There were 306 households, out of which 50.3% had children under the age of 18 living with them, 49.0% were married couples living together, 25.8% had a female householder with no husband present, and 19.0% were non-families. 13.1% of all households were made up of individuals, and 3.9% had someone living alone who was 65 years of age or older. The average household size was 4.0 and the average family size was 4.5.

In the CDP, the age distribution of the population shows 40.8% under the age of 18, 10.7% from 18 to 24, 24.9% from 25 to 44, 17.1% from 45 to 64, and 6.5% who were 65 years of age or older.

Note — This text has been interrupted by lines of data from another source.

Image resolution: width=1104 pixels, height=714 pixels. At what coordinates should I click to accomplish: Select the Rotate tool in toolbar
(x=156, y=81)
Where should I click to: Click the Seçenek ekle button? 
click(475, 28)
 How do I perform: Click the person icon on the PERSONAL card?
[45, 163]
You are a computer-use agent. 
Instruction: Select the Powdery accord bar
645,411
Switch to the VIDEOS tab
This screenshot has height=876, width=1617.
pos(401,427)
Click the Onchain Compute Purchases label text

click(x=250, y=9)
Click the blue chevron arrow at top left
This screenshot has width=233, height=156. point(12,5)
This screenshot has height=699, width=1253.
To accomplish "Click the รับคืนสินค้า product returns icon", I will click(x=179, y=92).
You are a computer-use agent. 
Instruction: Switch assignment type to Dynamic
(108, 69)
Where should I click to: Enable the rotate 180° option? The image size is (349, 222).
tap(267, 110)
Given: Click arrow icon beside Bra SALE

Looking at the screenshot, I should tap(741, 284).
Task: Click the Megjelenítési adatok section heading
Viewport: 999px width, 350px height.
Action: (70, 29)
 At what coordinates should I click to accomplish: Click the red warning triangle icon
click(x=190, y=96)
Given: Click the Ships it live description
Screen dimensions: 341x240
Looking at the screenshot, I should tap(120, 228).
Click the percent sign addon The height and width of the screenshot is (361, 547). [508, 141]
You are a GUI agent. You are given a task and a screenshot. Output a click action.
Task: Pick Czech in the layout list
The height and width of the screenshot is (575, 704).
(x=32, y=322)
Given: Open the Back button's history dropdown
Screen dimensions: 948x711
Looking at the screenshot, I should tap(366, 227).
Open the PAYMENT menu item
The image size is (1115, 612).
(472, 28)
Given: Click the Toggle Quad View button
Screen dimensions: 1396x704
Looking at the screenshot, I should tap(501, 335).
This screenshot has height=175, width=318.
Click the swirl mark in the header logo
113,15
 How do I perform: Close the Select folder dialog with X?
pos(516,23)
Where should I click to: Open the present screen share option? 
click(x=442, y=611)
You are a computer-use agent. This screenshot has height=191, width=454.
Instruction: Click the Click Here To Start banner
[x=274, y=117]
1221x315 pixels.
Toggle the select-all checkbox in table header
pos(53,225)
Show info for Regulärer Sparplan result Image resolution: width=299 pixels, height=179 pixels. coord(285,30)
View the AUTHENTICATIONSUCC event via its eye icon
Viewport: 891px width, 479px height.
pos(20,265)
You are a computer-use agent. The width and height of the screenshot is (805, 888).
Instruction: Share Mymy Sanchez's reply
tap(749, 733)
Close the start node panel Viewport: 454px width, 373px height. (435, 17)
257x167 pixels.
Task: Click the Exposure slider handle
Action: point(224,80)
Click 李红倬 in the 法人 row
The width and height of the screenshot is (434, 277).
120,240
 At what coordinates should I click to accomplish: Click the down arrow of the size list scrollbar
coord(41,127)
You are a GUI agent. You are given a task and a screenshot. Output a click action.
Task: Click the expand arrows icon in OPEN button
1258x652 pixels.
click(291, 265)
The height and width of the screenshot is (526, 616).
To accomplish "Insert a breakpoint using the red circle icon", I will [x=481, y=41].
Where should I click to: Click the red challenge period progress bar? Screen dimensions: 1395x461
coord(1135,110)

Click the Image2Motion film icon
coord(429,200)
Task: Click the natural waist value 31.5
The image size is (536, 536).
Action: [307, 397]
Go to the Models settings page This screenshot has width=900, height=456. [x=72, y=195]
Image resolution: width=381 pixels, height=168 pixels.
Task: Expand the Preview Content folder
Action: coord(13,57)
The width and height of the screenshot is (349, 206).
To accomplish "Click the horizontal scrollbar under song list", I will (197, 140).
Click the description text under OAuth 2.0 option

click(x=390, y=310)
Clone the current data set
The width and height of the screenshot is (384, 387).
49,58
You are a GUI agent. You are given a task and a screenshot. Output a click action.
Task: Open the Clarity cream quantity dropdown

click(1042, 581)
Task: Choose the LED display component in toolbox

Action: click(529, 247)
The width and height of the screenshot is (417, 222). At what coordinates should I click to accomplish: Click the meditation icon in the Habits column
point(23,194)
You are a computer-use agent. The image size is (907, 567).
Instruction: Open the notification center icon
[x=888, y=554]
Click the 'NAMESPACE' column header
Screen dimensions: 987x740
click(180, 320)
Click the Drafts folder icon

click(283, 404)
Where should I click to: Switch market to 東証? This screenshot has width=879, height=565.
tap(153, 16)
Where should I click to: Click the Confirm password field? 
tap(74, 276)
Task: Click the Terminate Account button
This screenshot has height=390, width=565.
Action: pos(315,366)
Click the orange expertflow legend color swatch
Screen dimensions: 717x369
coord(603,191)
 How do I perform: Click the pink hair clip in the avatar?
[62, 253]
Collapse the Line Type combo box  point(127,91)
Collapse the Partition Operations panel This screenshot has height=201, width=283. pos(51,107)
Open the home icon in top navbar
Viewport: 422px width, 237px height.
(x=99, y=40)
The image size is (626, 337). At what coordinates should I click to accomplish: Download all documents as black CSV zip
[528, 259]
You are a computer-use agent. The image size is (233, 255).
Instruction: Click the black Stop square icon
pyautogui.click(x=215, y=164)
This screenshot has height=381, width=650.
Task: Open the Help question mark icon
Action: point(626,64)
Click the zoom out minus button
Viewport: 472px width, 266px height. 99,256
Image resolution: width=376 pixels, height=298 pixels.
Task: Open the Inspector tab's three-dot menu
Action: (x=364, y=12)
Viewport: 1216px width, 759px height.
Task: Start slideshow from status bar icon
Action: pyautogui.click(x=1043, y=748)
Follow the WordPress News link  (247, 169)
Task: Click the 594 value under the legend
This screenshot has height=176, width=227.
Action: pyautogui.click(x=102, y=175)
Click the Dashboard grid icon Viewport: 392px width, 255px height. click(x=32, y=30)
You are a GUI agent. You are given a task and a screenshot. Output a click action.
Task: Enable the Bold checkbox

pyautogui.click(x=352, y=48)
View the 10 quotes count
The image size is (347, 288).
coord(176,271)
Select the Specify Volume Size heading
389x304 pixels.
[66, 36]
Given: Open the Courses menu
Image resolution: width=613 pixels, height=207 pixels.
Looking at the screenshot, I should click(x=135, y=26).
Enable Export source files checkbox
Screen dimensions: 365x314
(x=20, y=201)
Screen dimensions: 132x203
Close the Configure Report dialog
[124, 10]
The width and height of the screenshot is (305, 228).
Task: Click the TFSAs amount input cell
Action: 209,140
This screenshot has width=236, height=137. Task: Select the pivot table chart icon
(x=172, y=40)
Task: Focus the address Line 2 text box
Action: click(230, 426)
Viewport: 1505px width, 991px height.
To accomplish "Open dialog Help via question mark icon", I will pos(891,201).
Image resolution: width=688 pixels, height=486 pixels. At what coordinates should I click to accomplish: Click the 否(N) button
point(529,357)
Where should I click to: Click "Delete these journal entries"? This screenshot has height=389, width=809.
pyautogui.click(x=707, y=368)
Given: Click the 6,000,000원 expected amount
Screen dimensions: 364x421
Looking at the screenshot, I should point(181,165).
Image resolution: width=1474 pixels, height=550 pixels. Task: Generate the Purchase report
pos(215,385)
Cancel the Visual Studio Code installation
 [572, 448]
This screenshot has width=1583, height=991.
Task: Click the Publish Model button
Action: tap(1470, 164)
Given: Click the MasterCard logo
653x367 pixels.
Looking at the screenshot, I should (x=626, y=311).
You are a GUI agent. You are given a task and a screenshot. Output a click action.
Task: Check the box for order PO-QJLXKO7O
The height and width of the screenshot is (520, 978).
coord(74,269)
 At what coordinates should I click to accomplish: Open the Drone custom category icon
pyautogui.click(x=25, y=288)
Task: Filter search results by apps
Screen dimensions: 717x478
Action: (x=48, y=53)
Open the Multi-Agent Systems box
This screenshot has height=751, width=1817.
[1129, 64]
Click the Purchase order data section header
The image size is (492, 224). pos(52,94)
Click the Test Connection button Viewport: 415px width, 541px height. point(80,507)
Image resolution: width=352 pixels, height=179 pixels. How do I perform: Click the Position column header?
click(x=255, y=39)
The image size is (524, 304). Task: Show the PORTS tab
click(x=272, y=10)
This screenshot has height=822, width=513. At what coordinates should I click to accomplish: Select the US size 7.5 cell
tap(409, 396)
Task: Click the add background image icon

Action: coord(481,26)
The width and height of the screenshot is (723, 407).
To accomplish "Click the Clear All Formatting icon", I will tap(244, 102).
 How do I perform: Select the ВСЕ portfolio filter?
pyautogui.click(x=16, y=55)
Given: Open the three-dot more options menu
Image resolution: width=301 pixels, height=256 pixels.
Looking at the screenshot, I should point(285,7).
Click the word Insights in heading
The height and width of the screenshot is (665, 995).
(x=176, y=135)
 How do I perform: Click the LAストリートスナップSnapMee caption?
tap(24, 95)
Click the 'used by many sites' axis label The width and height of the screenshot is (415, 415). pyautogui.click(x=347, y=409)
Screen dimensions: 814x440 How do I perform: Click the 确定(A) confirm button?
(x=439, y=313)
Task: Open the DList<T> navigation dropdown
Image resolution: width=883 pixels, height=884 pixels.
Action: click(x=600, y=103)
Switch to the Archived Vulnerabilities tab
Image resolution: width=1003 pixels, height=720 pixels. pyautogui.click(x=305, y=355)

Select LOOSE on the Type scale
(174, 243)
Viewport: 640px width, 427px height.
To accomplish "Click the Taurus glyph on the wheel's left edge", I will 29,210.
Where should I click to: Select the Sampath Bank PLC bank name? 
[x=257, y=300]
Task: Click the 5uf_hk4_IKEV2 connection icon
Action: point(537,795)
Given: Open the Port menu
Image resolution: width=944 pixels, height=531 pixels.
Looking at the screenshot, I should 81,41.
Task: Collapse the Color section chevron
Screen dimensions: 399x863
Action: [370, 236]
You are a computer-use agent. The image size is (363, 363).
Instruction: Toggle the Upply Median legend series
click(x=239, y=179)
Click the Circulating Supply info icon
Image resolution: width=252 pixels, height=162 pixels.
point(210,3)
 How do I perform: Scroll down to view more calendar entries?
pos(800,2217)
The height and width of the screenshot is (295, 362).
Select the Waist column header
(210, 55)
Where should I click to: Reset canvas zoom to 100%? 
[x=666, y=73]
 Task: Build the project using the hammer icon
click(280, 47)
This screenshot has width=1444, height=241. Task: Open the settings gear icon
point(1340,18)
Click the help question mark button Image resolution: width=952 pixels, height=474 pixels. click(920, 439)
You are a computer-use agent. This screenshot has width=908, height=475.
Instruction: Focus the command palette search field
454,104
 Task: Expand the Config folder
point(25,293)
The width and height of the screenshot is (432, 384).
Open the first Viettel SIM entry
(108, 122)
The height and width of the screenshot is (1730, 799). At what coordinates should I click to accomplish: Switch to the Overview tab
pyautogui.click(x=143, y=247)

The median age was 24 years. For every 100 females, there were 93.9 males. For every 100 females age 18 and over, there were 87.1 males.

The median income for a household in the CDP was $34,107, and the median income for a family was $28,839. Males had a median income of $41,964 versus $24,531 for females. The per capita income for the CDP was $11,572. About 20.3% of families and 22.4% of the population were below the poverty line, including 24.3% of those under age 18 and 27.3% of those age 65 or over.
==Education==
St. Michaels is a part of Window Rock Unified School District, and is served by Window Rock Elementary School, Tse Ho Tso Middle School, and Window Rock High School.

The community is also served by the Saint Michael Indian School, a K–12 private, Catholic school established by Saint Katharine Drexel in 1902. Saint Michael Indian School is a member of the National Catholic Education Association and the Roman Catholic Diocese of Gallup Catholic School System.

A tribal elementary school that contracts with the Bureau of Indian Education (BIE), Hunters Point Boarding School, is nearby and has a St. Michaels postal address.

==Health care==
St. Michaels is served by the Fort Defiance Indian Hospital at Fort Defiance.